» Activity:
Read the entries that follow and give each one again precisely.

» Entries shown:

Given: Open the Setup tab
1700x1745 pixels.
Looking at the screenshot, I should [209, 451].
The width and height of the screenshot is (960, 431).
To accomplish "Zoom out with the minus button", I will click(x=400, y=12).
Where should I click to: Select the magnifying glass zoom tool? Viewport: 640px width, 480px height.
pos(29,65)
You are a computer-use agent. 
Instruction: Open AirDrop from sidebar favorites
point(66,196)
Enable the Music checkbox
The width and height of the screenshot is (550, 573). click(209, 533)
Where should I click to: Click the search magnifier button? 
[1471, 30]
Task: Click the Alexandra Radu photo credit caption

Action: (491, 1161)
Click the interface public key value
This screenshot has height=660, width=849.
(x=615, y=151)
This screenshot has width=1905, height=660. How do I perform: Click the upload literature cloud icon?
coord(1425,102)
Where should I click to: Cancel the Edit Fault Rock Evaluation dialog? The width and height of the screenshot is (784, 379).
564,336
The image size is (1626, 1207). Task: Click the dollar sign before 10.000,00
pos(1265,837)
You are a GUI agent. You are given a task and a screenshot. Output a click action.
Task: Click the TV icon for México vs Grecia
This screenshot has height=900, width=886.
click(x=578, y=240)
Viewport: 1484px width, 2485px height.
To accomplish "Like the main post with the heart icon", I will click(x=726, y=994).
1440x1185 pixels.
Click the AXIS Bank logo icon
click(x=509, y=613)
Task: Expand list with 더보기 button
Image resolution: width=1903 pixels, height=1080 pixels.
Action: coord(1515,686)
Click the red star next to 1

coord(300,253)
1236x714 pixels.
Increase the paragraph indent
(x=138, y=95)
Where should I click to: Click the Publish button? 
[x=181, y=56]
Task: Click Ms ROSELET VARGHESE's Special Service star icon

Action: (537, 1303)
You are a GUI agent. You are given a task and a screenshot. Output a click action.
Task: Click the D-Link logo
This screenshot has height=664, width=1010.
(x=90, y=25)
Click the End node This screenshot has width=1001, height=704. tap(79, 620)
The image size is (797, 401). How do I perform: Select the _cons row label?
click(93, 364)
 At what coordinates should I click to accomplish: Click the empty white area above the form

» Result:
Given: Open the Setup tab
1700x1745 pixels.
Looking at the screenshot, I should [209, 451].
The width and height of the screenshot is (960, 431).
To accomplish "Zoom out with the minus button", I will click(x=400, y=12).
Where should I click to: Select the magnifying glass zoom tool? Viewport: 640px width, 480px height.
pos(29,65)
You are a computer-use agent. 
Instruction: Open AirDrop from sidebar favorites
point(66,196)
Enable the Music checkbox
The width and height of the screenshot is (550, 573). click(209, 533)
Where should I click to: Click the search magnifier button? 
[1471, 30]
Task: Click the Alexandra Radu photo credit caption

Action: (491, 1161)
Click the interface public key value
This screenshot has height=660, width=849.
(x=615, y=151)
This screenshot has width=1905, height=660. How do I perform: Click the upload literature cloud icon?
coord(1425,102)
Where should I click to: Cancel the Edit Fault Rock Evaluation dialog? The width and height of the screenshot is (784, 379).
564,336
The image size is (1626, 1207). Task: Click the dollar sign before 10.000,00
pos(1265,837)
You are a GUI agent. You are given a task and a screenshot. Output a click action.
Task: Click the TV icon for México vs Grecia
This screenshot has height=900, width=886.
click(x=578, y=240)
Viewport: 1484px width, 2485px height.
To accomplish "Like the main post with the heart icon", I will click(x=726, y=994).
1440x1185 pixels.
Click the AXIS Bank logo icon
click(x=509, y=613)
Task: Expand list with 더보기 button
Image resolution: width=1903 pixels, height=1080 pixels.
Action: coord(1515,686)
Click the red star next to 1

coord(300,253)
1236x714 pixels.
Increase the paragraph indent
(x=138, y=95)
Where should I click to: Click the Publish button? 
[x=181, y=56]
Task: Click Ms ROSELET VARGHESE's Special Service star icon

Action: (537, 1303)
You are a GUI agent. You are given a task and a screenshot. Output a click action.
Task: Click the D-Link logo
This screenshot has height=664, width=1010.
(x=90, y=25)
Click the End node This screenshot has width=1001, height=704. tap(79, 620)
The image size is (797, 401). How do I perform: Select the _cons row label?
click(93, 364)
 At what coordinates should I click to accomplish: Click the empty white area above the form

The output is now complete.